For dynamic explanation generation, the authors move beyond RecGPT-V1’s fixed templates by introducing a Meta-Prompting framework. This two-stage process first synthesizes a contextually adaptive stylistic guideline based on user interests, item attributes, and situational signals (e.g., seasonal trends). The second stage then generates the final explanation conditioned on this guideline, enabling diverse, emotionally resonant, and timely outputs. This approach improves explanation diversity by +7.3% and better aligns with user expectations across expanded evaluation dimensions, including Timeliness, Informativeness, and Attractiveness.

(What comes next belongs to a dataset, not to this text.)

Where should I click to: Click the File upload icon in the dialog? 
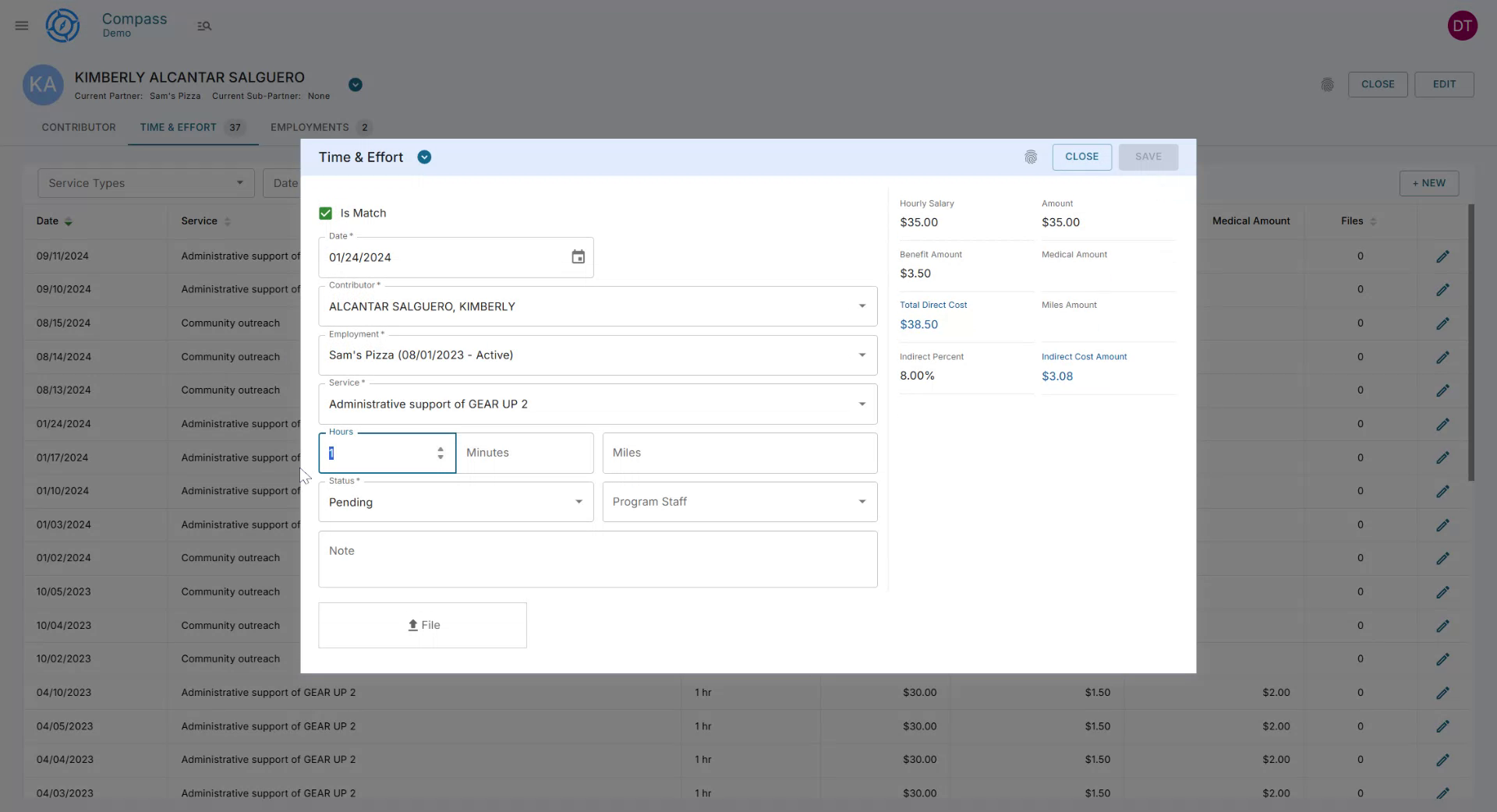pyautogui.click(x=413, y=625)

Finally, to address the limitations of outcome-focused evaluation, the authors propose an Agent-as-a-Judge framework. This system decomposes holistic quality assessment into Multi-Dimension Sub-Evaluators, each specializing in a specific criterion (e.g., Relevance, Factuality, Timeliness). A Senior Reviewer Agent then aggregates these sub-evaluations into a three-tier judgment (Superior, Average, Bad) through a structured, two-stage process: first detecting critical defects, then elevating high-quality outputs. This process-oriented evaluation improves human preference alignment by +0.46% on tag prediction and +1.76% on explanation generation. To enable continuous improvement, the authors introduce Judge-as-a-Reward, a distillation framework that converts these discrete judgments into dense, differentiable reward signals for reinforcement learning, establishing a self-reinforcing flywheel for policy optimization.

Experiment

• Conducted two-week online A/B test on Taobao comparing RecGPT-V2 against RecGPT-V1 across item and feed recommendation scenarios with 1% traffic allocation per group
• Achieved significant improvements in short-term metrics: +3.40% IPV, +4.68% CTR, +4.05% TV, and +11.46% NER (Novelty Exposure Rate) versus baseline
• Demonstrated enhanced long-term retention with +0.04% LT-14 and +0.05% LT-30 user retention rates
• Validated dynamic intent adaptation through real-world case analysis showing context-aware recommendations integrating environmental signals like weather and holidays
• Reduced GPU consumption by 60% while improving generation quality for item tag prediction and explanation tasks

The authors use RecGPT-V2 in a two-week A/B test on Taobao, comparing it against RecGPT-V1 across item and feed recommendation scenarios. Results show consistent improvements in both short-term engagement and long-term retention, with the item scenario achieving the highest gains in IPV (+3.64%) and NER (+11.46%), while the feed scenario shows modest but meaningful retention gains (LT-14 +0.04%, LT-30 +0.05%).

The authors evaluate RecGPT-V2 using two reward modeling approaches against RecGPT-V1, showing that List-wise RM achieves the highest HR@30 (Tag) at 32.60% and Quality (Explanation) at 40.73%, indicating improved tag prediction accuracy and explanation quality over prior versions. Results confirm that List-wise reward modeling enhances both retrieval effectiveness and explanatory output compared to Point-wise RM and the baseline.

The authors evaluate RecGPT-V2 against baseline models on item tag prediction and explanation generation tasks, showing consistent improvements in both accuracy and F1 score across all tested models. For item tag prediction, Qwen3-SFT achieves the highest performance with 0.8248 accuracy and 0.8228 F1 in V2, while for explanation generation, Qwen3-SFT also leads with 0.7006 accuracy and 0.7307 F1 in V2, indicating enhanced generation quality. These results support the system’s effectiveness in producing more precise and contextually relevant outputs.

The authors evaluate RecGPT-V2 against RecGPT-V1 using diversity and quality metrics, showing that RecGPT-V2 achieves higher diversity (0.677 vs. 0.631) and quality (40.73% vs. 36.03%). These results indicate improved recommendation variety and output accuracy in the updated system.

The authors evaluate RecGPT-V2 using HR@30 across multiple configurations, showing that the GRPO (CRS) variant achieves the highest score at 32.60%, outperforming both the baseline RecGPT-V1 (26.29%) and other variants including SFT (29.20%) and GRPO (SUM) (27.38%). Results indicate that the CRS optimization strategy contributes most significantly to recall performance.